_ABOUT THIS TASK_:
Return the line containing "This screenshot has width=339, height=144." and every line beneath it through the end of the entries below, unchanged. Pictures stay out.

[Start of section]

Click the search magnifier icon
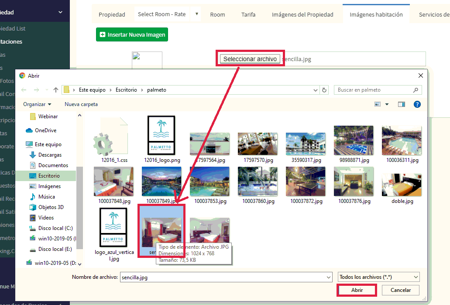Viewport: 450px width, 305px height. 416,90
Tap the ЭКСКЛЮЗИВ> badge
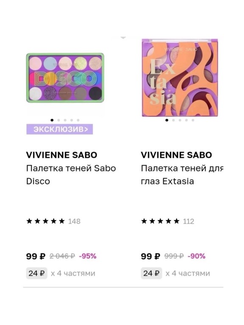This screenshot has height=325, width=244. coord(60,129)
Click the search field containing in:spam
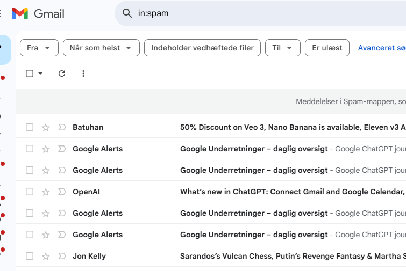406x271 pixels. point(258,13)
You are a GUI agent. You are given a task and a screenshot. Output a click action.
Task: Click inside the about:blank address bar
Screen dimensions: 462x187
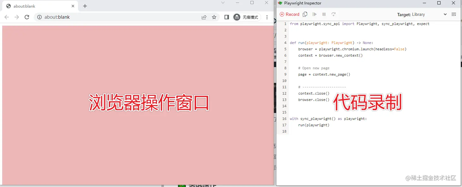click(x=95, y=17)
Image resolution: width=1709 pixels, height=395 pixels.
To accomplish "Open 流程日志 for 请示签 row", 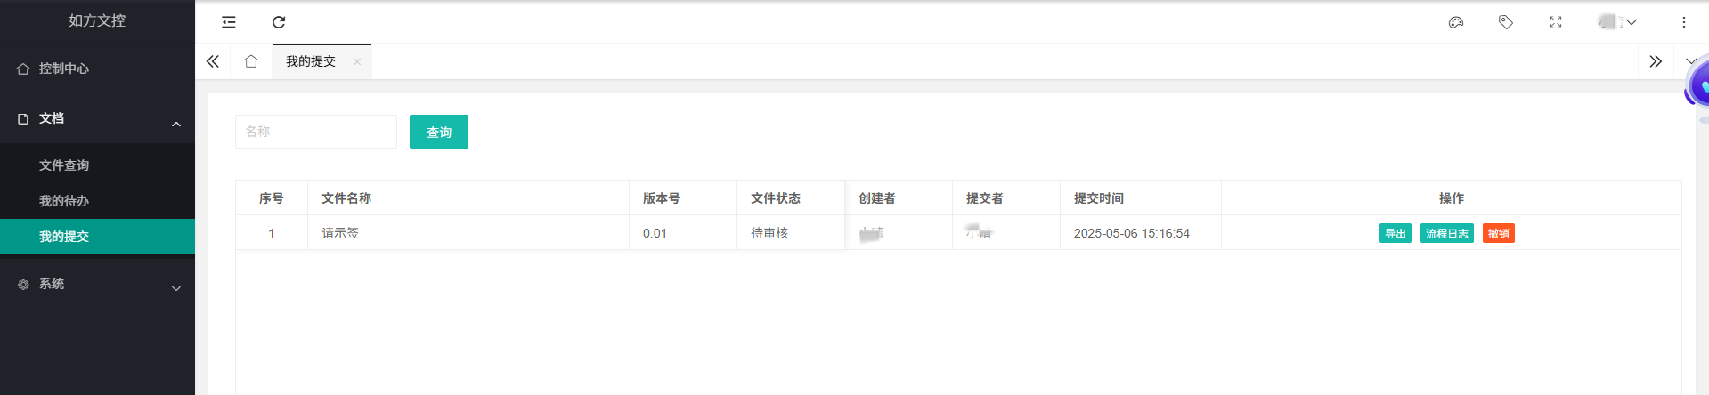I will point(1447,233).
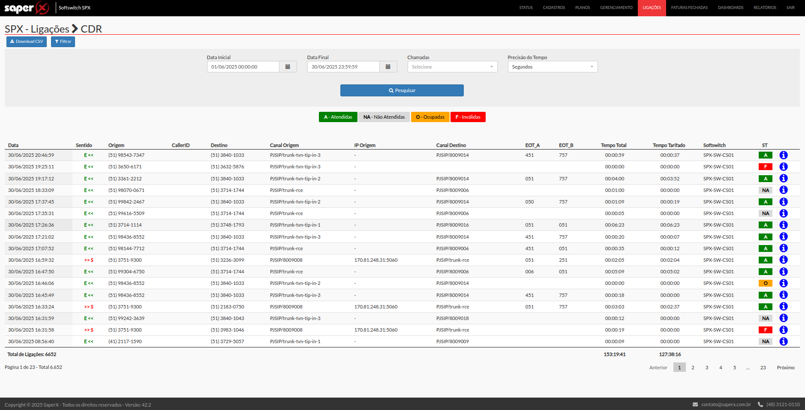Expand the Chamadas dropdown
The height and width of the screenshot is (410, 805).
(452, 67)
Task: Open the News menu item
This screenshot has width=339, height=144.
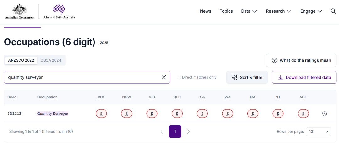Action: tap(206, 11)
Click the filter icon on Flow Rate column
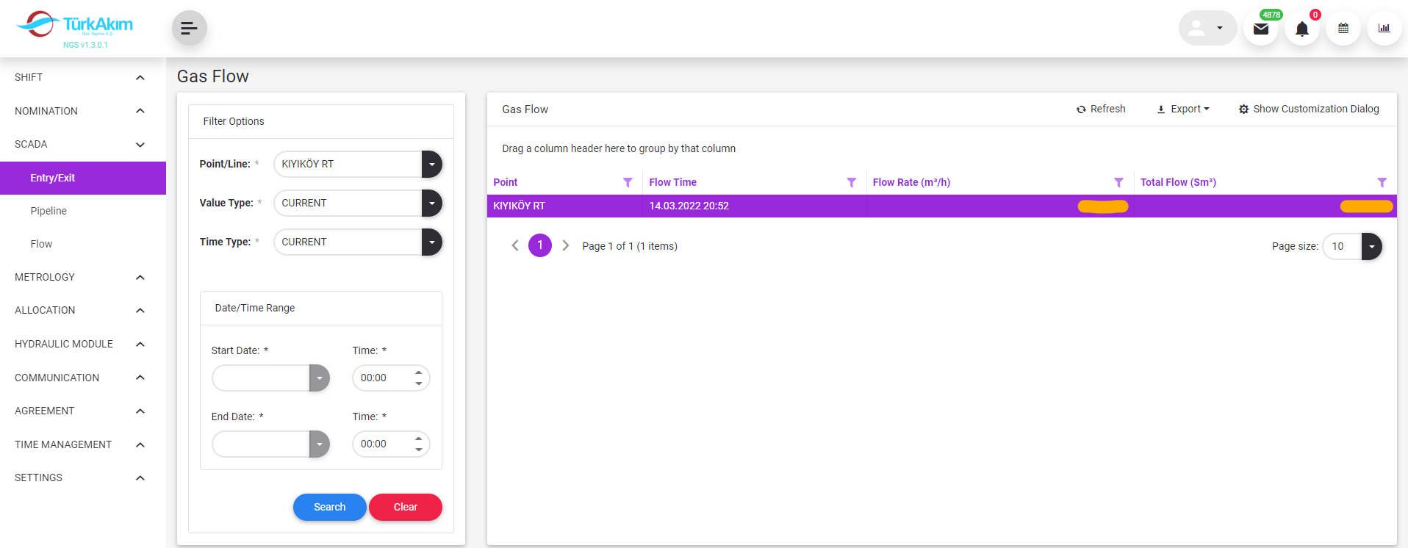 pos(1118,182)
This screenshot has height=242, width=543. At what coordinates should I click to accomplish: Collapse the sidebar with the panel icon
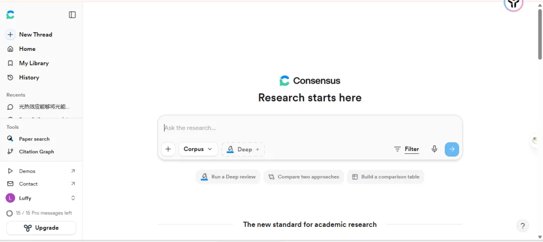[x=72, y=15]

[End of section]

_ANSWER SPACE_:
This screenshot has width=339, height=144.
Action: tap(206, 11)
Click the filter icon on Flow Rate column
 pos(1118,182)
This screenshot has height=242, width=543. At what coordinates should I click to accomplish: Collapse the sidebar with the panel icon
[x=72, y=15]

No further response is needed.